Wie jeder moderne Landwirt ist Johannes Schmidt ein Schreibtischtäter. Schmidt hat gleich zwei Schreibtische: Einer ist nur für das Prozedere rund um die Agraranträge - der andere für den ganzen Rest.
Schmidt hat von hier den gesamten Betrieb im Griff: die Agrargesellschaft Herpf im Kreis Schmalkalden-Meiningen. 25 Menschen arbeiten unter Geschäftsführer Schmidt, sie bewirtschaften etwa 4.000 Hektar, die Hälfte davon ist Grünland. Das dient wiederum als Futterbasis für die Tiere: aktuell 150 Mutterkühe und 300 Schafe.
Genau diese Grünlandbewirtschaftung inklusive Tierproduktion startet in diesem Jahr nach einer Übergangsphase in die Öko-Vermarktung. Es wird ein spannendes Jahr für das Unternehmen.
Viele Betriebe - aber noch zu wenig Fläche
Die Geschichte von Johannes Schmidt und dem Betrieb Herpf ist keine Ausnahme. Um 75 Prozent ist die Zahl der Öko-Betriebe in Thüringen in den vergangenen zehn Jahren gestiegen. Laut Thüringer Landwirtschaftsministerium arbeiten 531 Betriebe nach den Richtlinien des ökologischen Landbaus. Mit 15,1 Prozent liegt Thüringen leicht über dem deutschen Durchschnitt bei der Zahl der Öko-Betriebe, schreibt das Ministerium auf seiner Internetseite.
Gleichzeitig gehört Thüringen bei der reinen Fläche aber zu den Öko-Schlusslichtern. 2023 wurden laut Thünen-Institut nur gut sechs Prozent der Flächen ökologisch bewirtschaftet. Bundesweit sind es im Schnitt gut elf Prozent. Die ehemalige Ampel-Regierung hatte als Ziel bis 2030 eigentlich einen Flächenanteil von 30 Prozent ökologisch bewirtschafteter Fläche vorgesehen. Es ist noch ein langer Weg.
Aufklappen: Was steckt eigentlich hinter Öko-Landbau?
Die Grundidee hinter Ökolandbau ist, dass möglichst wenig Nährstoffe und andere Hilfsmittel von außen zugeführt werden. Ziel ist, die Fruchtbarkeit der Böden zu erhalten und auch nur so viele Tiere zu halten, wie mit dem Ertrag der Flächen theoretisch ernährt werden könnten. Kunststoffdünger und chemisch-synthetischen Pflanzenschutzmittel sind verboten. Bio-Betriebe werden einmal im Jahr kontrolliert.
Steht auf einem Produkt im Supermarkt "Bio", bedeutet das, dass alle Inhaltstoffe und Verarbeitungsschritte Bio-Standards gerecht werden müssen. Nach dem Motto: Wo Bio drauf steht, ist auch Bio drin.
Quelle: Bundeszentrum für Ernährung
Zünglein an der Waage: Bürokratie
Aber was bringt einen Betrieb überhaupt zur Öko-Umstellung?

= Ziel der Aufgabe =
Schreibe den Artikel über den Öko-Landbau in Thüringen im Anschluss an seinen letzten Satz weiter.

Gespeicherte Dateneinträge

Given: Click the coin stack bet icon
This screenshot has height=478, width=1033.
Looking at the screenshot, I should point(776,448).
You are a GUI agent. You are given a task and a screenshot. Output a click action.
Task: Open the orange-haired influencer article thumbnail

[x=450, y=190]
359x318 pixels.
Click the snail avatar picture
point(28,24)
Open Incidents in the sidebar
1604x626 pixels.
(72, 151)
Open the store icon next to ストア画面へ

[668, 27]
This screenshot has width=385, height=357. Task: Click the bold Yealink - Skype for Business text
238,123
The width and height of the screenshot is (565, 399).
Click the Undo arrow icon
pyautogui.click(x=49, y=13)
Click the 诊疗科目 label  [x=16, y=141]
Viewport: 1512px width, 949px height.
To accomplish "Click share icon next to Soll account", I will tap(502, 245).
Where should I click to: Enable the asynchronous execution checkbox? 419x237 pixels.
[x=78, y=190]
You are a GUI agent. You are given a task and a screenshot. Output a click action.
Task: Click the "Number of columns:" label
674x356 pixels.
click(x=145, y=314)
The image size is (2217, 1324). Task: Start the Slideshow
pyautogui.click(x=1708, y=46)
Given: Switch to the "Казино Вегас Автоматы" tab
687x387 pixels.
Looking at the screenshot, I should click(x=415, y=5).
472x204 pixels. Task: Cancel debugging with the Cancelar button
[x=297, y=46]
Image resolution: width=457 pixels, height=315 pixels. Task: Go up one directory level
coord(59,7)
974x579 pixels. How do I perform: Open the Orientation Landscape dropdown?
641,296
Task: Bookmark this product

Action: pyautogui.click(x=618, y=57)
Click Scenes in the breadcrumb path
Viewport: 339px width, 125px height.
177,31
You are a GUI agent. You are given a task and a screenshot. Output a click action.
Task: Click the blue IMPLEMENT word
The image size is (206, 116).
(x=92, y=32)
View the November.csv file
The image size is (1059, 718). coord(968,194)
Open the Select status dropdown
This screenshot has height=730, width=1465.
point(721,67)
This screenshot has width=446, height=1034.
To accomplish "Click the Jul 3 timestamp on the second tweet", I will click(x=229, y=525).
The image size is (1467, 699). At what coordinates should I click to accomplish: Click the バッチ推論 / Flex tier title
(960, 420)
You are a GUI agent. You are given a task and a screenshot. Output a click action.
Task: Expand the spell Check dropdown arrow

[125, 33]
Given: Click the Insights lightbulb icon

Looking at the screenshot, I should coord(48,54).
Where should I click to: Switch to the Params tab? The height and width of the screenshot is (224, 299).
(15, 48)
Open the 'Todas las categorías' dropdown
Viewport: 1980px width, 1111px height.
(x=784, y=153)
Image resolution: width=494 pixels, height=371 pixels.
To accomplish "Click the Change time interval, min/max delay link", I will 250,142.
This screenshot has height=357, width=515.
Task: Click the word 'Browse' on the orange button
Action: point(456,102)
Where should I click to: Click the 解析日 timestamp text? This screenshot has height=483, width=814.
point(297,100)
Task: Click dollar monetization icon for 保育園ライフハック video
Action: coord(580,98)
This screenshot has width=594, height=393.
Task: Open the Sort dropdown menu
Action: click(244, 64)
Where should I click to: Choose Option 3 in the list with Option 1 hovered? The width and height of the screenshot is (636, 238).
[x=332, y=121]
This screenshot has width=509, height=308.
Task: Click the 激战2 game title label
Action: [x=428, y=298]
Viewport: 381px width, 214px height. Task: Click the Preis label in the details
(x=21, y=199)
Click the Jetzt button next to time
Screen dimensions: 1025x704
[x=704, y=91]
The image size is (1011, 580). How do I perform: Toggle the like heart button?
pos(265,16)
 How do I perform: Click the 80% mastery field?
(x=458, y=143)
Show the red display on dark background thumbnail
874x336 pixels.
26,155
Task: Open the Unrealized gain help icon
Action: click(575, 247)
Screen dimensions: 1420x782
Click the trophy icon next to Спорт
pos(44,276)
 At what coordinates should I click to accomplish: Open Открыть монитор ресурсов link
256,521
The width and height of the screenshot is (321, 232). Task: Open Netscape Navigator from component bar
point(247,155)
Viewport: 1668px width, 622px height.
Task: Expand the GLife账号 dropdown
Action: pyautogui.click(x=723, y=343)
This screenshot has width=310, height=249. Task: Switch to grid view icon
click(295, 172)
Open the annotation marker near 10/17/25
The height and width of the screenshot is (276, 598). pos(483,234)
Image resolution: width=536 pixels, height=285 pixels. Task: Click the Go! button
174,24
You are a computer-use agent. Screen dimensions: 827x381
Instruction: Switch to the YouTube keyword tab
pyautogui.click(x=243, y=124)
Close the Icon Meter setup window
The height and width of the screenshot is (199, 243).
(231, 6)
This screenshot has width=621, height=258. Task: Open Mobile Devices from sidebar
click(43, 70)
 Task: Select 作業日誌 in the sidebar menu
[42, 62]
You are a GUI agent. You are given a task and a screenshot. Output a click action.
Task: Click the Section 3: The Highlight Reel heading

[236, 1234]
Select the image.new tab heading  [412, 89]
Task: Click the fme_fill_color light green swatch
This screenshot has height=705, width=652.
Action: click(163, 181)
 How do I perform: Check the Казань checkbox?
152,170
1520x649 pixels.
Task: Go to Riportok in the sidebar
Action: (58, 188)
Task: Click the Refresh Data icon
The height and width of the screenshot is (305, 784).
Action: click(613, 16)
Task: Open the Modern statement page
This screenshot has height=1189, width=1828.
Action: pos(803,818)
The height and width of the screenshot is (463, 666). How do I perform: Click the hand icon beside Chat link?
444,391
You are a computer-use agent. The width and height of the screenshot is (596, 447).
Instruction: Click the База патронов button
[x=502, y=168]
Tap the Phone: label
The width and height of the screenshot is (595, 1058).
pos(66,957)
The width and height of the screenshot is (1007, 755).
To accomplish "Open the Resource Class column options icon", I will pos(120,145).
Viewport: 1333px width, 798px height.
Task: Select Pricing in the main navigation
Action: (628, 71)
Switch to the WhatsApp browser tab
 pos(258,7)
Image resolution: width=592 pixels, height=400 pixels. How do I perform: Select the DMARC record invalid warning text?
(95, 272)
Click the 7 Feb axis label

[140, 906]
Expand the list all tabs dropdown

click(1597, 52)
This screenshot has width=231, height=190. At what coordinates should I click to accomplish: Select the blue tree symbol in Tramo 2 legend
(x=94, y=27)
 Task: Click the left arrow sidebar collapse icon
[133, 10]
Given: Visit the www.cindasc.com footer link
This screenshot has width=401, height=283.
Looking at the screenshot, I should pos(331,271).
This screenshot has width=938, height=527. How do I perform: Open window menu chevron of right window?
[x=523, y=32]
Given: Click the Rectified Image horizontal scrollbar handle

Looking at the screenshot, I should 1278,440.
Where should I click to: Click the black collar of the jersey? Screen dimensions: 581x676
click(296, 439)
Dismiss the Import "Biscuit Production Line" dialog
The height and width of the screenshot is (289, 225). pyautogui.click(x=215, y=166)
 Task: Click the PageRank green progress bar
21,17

= Ergebnis =
Vor Jahren hat der Betrieb Herpf bereits die Milchproduktion aufgegeben. Zu groß der ganze Aufwand. 2022 begann dann die neue Förderperiode der GAP - der Gemeinsamen Agrarpolitik der EU. Auf einmal galten andere Regeln für die Förderprogramme. Die GAP macht etwa ein Drittel des gesamten Budgets der EU aus - gleichzeitig sind die öffentlichen Zahlungen daraus für die Landwirte überlebenswichtig.
Für uns war es einfacher umzusetzen.
"Für uns als Betrieb war das damals ziemlich chaotisch", sagt Johannes Schmidt. Mit den neuen Regeln war nicht klar, ob genug Geld für alle konventionellen Landwirte im Topf ist. "Das war für uns dann das Hauptargument: Wir haben gesehen, dass beim Öko-Landbau wirklich jeder Hektar gefördert wird. Das war schon so ein kleiner Lenkungseffekt."
Und noch etwas überzeugte Johannes Schmidt: Bewirtschaftet er die etwa 2.000 Hektar Grünland ökologisch, hat er mehr Freiheiten: "Die bürokratischen Auflagen bei Konventionell wurden derart hoch. Für uns war es so einfacher umzusetzen."
Vorteil für Herpf bei Tierproduktion
Doch Schmidt wollte nicht nur die Grünland-Bewirtschaftung umstellen, sondern ab sofort auch Bio-Tiere verkaufen. Bei der Öko-Tierhaltung sind die Auflagen relativ umfangreich. "Ich habe da einen festgeschriebenen Quadratmetersatz pro Tier. Ich brauche einen nicht-überdachten Außenauslauf. Und ich muss den Tieren einen Weidegang ermöglichen."
Die Agrargesellschaft Herpf war hier im Vorteil. Sie besitzt verschiedene Stallanlagen "von früher", mit genug Platz. Der Betrieb musste keine neuen, teuren Ställe bauen, sondern reduzierte lediglich die Zahl der Tiere. "Und in so einem Fall kann ich jedem auch raten, das zu machen - wenn das eben nicht mit hohen Investitionen verbunden ist, um die Stallhaltung anzupassen."
Zwei Jahre Übergang - Zukunft ungewiss
Damit sein Hof tatsächlich ab diesem Jahr die Produkte als bio verkaufen darf, musste Johannes Schmidt eine zweijährige Übergangsfrist überstehen. "Wir haben jetzt zwei Jahre lang unter den erhöhten Aufwendungen produziert, konnten aber nur konventionell verkaufen", erklärt er. Die Tierproduktion haben sie deshalb runtergefahren - es lohnte sich nicht anders.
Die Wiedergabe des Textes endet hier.